[RECORDS TO PROCESS]:
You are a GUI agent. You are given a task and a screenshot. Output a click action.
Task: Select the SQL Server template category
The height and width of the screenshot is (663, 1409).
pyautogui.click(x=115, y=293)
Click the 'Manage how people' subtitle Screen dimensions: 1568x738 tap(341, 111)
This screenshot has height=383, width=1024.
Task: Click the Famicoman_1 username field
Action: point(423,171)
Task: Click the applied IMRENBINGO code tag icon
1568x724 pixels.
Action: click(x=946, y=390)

[AIM OF THE TASK]: Copy out exactly the lines that run from the one holding "Task: Click the applied" through the end of the data above.

[YOUR SOLUTION]:
Task: Click the applied IMRENBINGO code tag icon
1568x724 pixels.
Action: click(x=946, y=390)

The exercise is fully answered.